On two parchment-lined sheet trays, divide the pecan halves into 30 piles, about 3-4 pecans for each pile. Evenly top with the chopped pecans, and set aside.
Slice the butter and add it to a dutch oven or medium-sized pot along with the brown sugar, granulated sugar, and corn syrup.
Bring to a low boil over medium heat, stirring constantly.
Add the sweetened condensed milk, and mix it in well. Continue to cook, constantly stirring, so it doesn’t burn, until the mixture reaches 240°F.
Take off the heat, and continue to stir until it begins to thicken, 5 minutes. Stir in the vanilla.
Working quickly, drizzle about ½ tablespoon of the caramel over the piles of pecans. Try to drizzle the caramel over all the pecan pieces so they stick together. Repeat with the remaining pecans and caramel.

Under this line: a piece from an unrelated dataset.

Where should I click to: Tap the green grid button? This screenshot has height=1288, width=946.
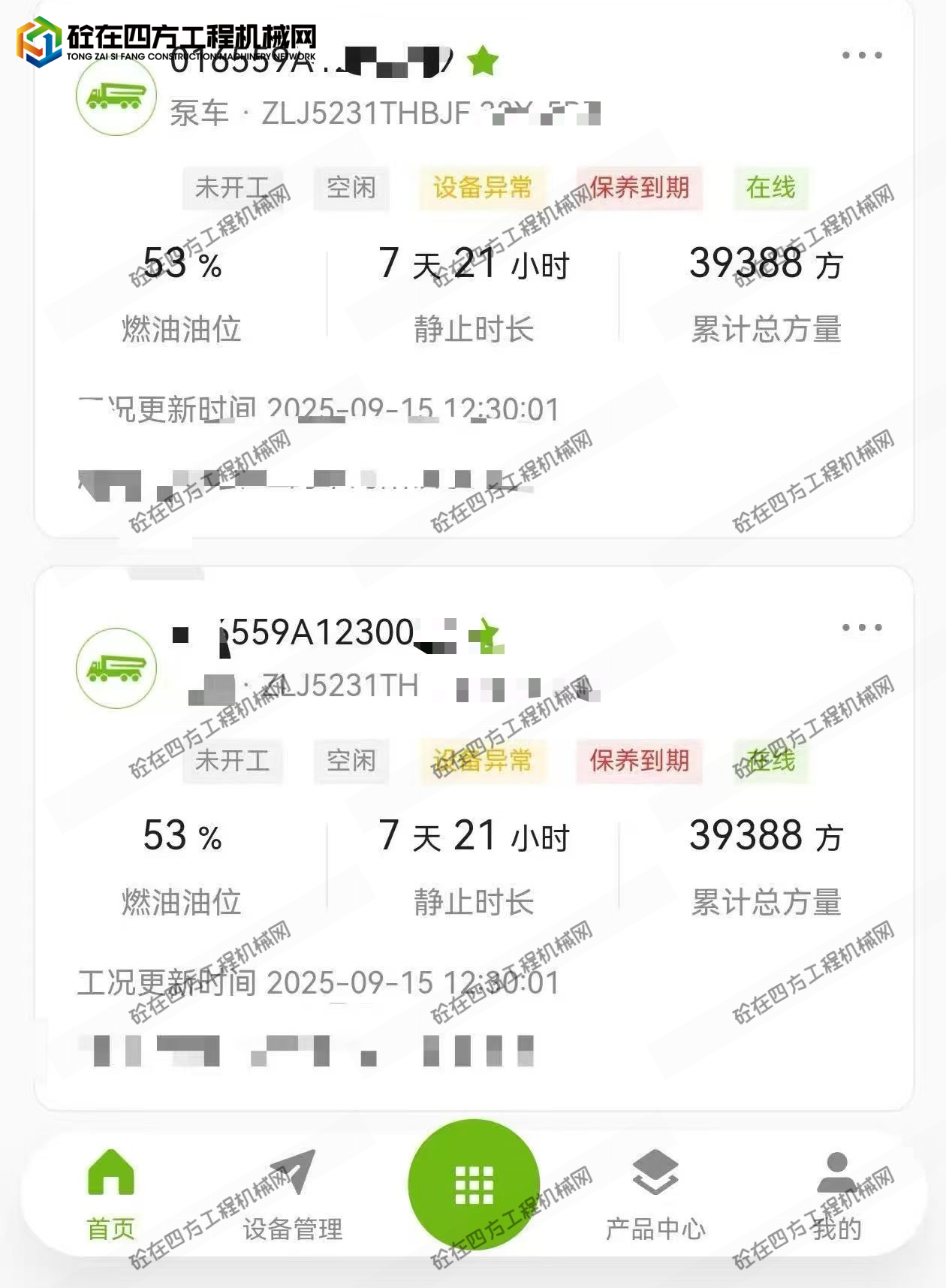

Let the candy sit for about 30 minutes until the caramel is set. You can also place them in the refrigerator to speed up the process.
In a medium-sized bowl, add the chocolate chips and shortening. Microwave in 15-second intervals, stirring in between until smooth.
Use a 1 teaspoon measuring spoon and dollop the melted chocolate into the center of each turtle, smooth it out slightly. You will use about ½ - ¾ teaspoon of chocolate for each one.
Let the turtles sit out at room temperature for 2-3 hours, or you can pop the trays into the refrigerator for 1 hour to set. Enjoy immediately, or store between layers of parchment paper in an airtight container.